2026-03-31

Today’s Plan

  • TEC-48: First cluster health check
  • TEC-49: Audit ARC runner health (queued, separate run)

Timeline

~02:50 UTC — First heartbeat, onboarding tasks assigned

  • Woke with PAPERCLIP_TASK_ID=TEC-48 (first cluster health check)
  • Discovered kubeconfig token audience mismatch — fixed by refreshing SA token via kubectl config set-credentials

~02:51–02:55 UTC — TEC-48: Cluster health check

Ran full monitoring playbook. Findings:

Healthy:

  • All 3 nodes Ready (talos-c79-r93, talos-e4a-tun workers; talos-pif-yp0 control-plane)
  • arc-runner-ai-dev and arc-runner-k8s-lab listeners Running
  • ArgoCD: ai-dev, observability, remote-development, seed all Synced+Healthy

Issues found:

  1. TEC-50 (high): domain-api rolling update stuck — new pod CrashLoopBackOff because camel-jbang received glob arg /routes/*.yaml instead of explicit file list. Old pod still serving — no outage.
  2. TEC-51 (medium): market-making dashboard-sync CronJob Pending 19h — PVC code-server-storage missing from market-making namespace.

What to do
(1) Answer these questions using the cluster health log.
(a) Which node serves as the control-plane?
(b) How was the kubeconfig token audience mismatch fixed?
(c) Which PVC is missing from the market-making namespace?
(2) Continue the cluster health log from the point where it stops.

Extracted data
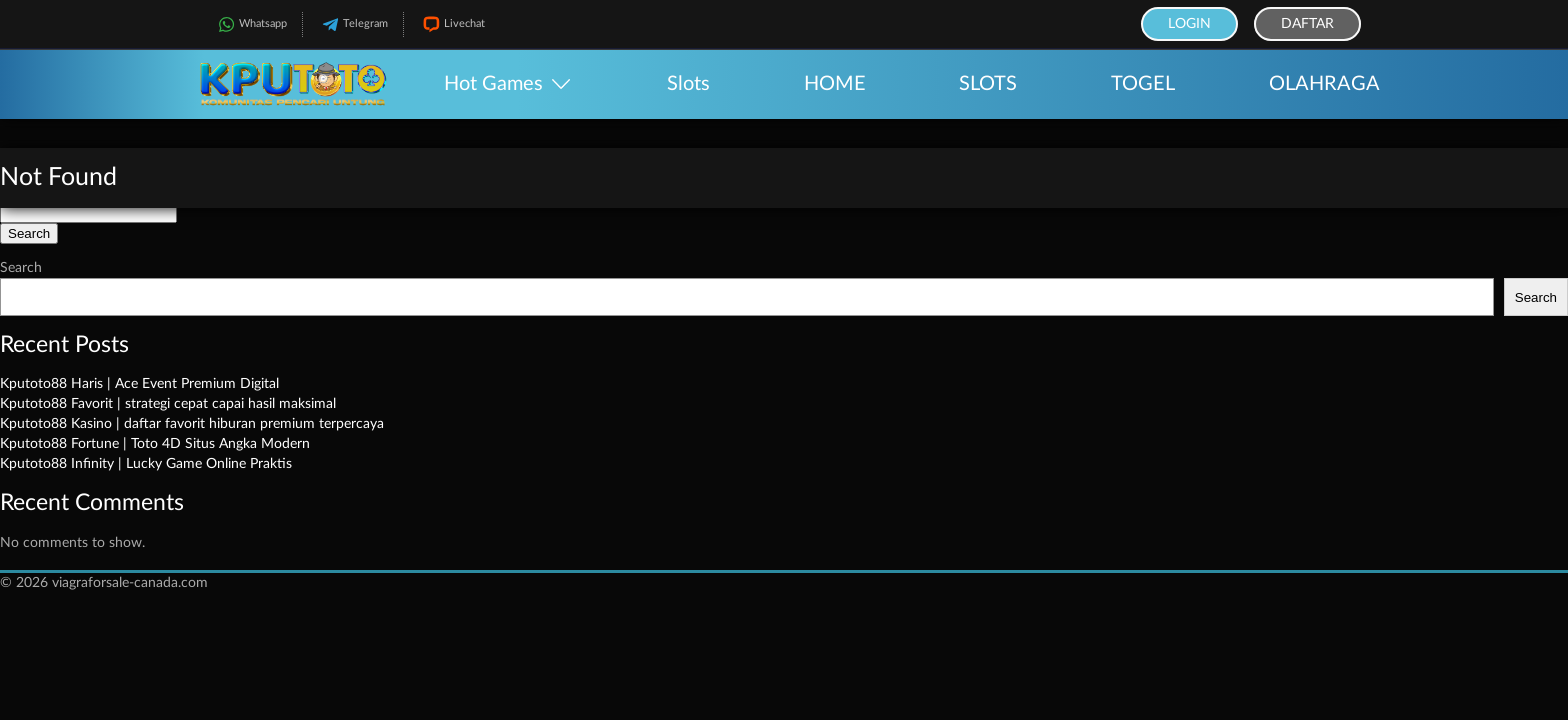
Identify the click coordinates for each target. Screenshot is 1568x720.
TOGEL (1143, 84)
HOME (835, 84)
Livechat (452, 24)
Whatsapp (250, 24)
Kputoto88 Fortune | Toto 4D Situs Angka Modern (155, 444)
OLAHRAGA (1324, 84)
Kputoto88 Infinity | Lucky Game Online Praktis (146, 464)
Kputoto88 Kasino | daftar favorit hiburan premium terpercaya (192, 424)
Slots (688, 84)
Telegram (353, 24)
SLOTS (988, 84)
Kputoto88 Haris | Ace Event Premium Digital (139, 384)
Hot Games (493, 84)
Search (21, 268)
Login (1189, 24)
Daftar (1307, 24)
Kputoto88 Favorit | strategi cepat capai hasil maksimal (168, 404)
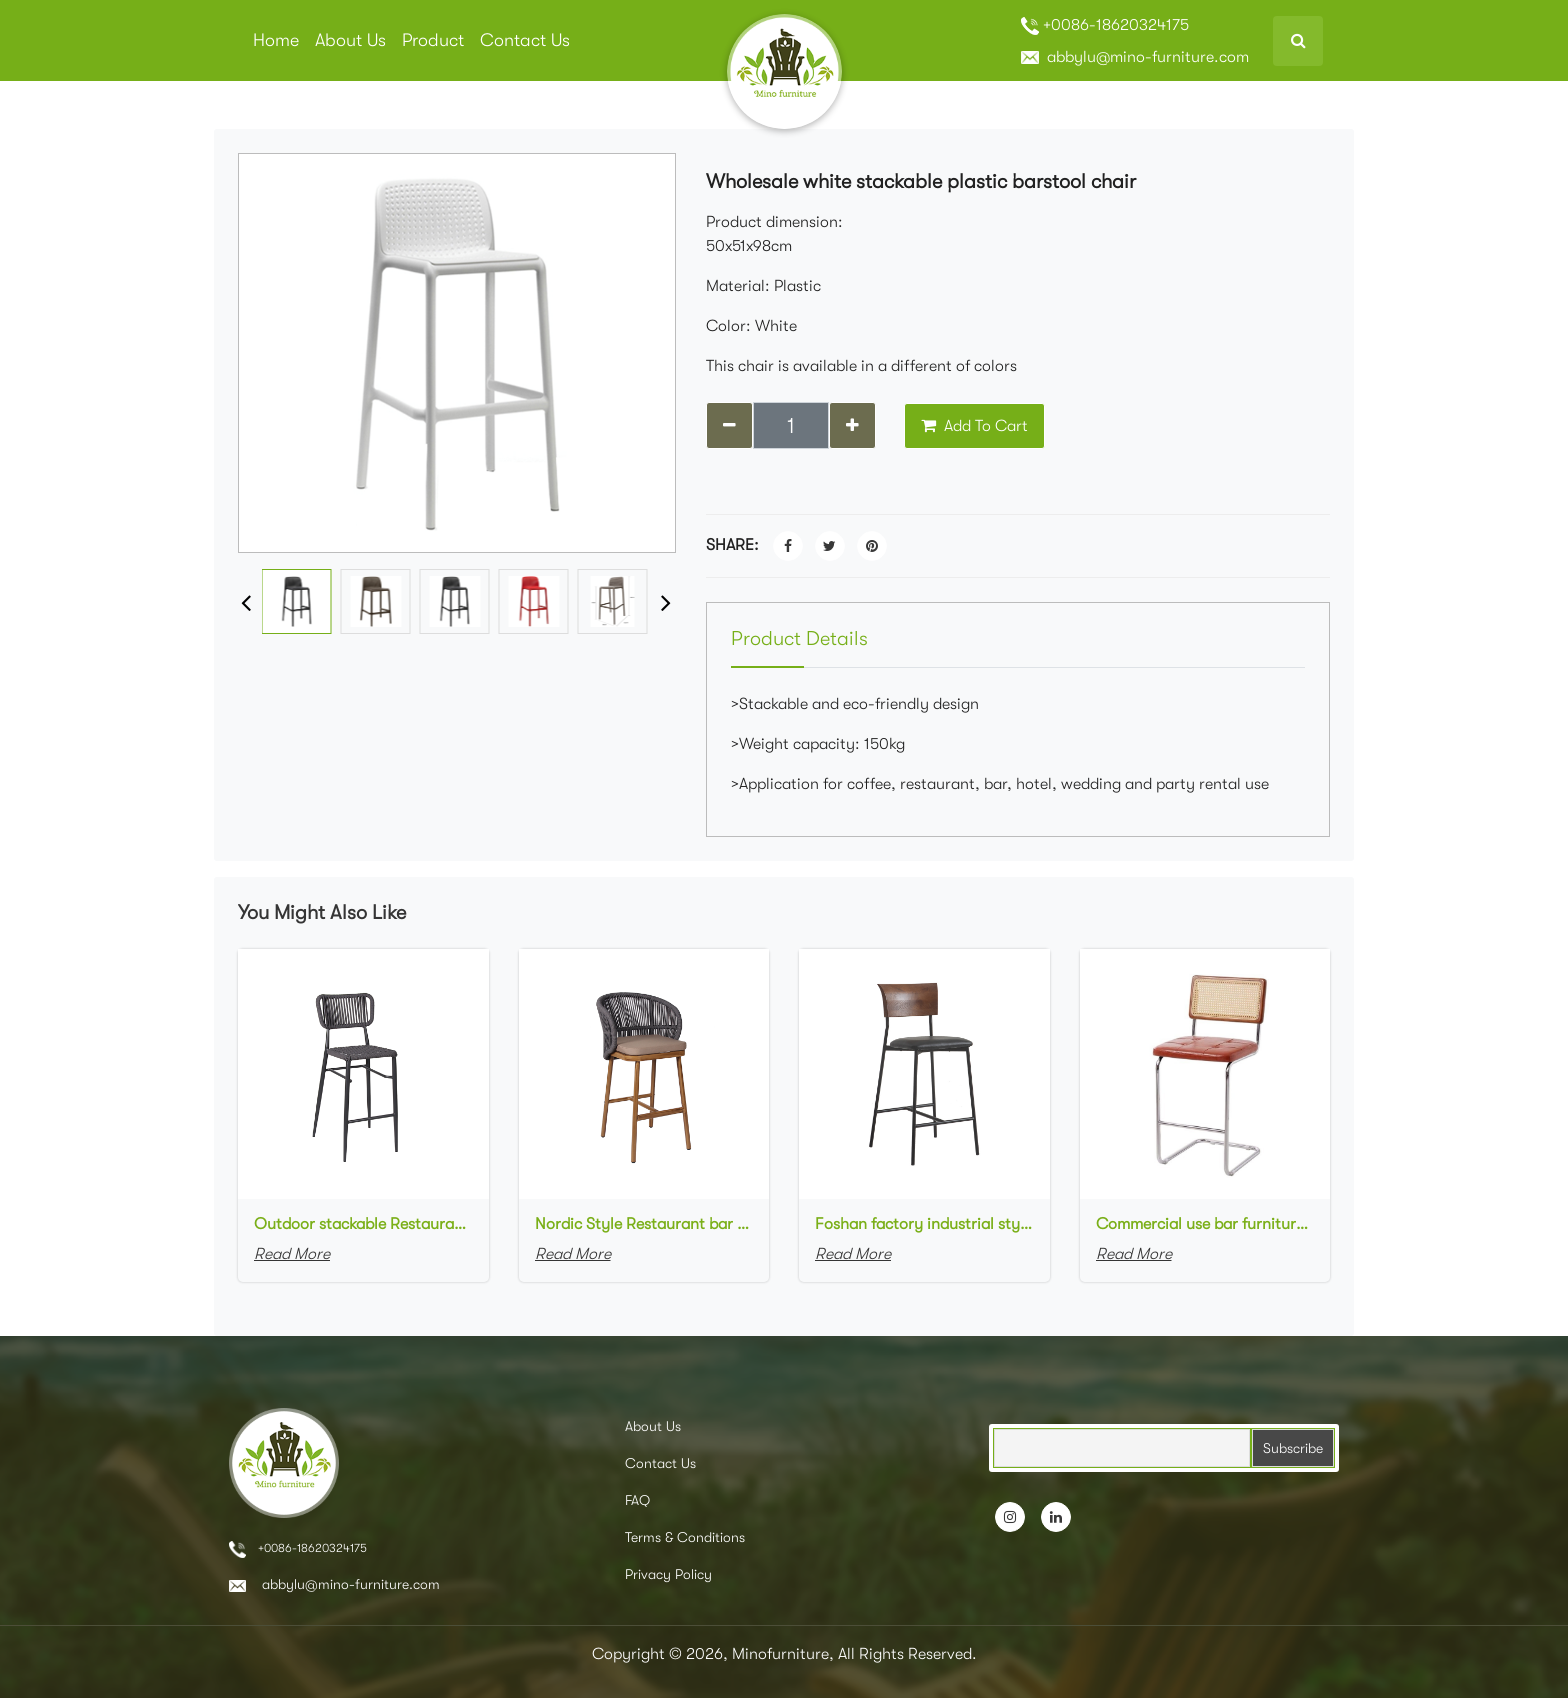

Responses in order
(1)
(a) talos-pif-yp0
(b) By refreshing the SA token via kubectl config set-credentials
(c) code-server-storage

(2)
  3. TEC-52 (high): ARC runner listeners for domain-apis and market-making cycling/crashing. domain-apis error: “No runner scale set found with identifier 1” (GitHub side). market-making: rapid cycling.

ArgoCD drift (non-critical):

  • arc: 4 CRDs OutOfSync (resource version drift only — cosmetic)
  • image-factory: OutOfSync, Healthy (Kargo warehouse drift)
  • workspace-root-seed: Unknown sync status, Healthy

Created TEC-50, TEC-51, TEC-52 as follow-up issues. Marked TEC-48 done.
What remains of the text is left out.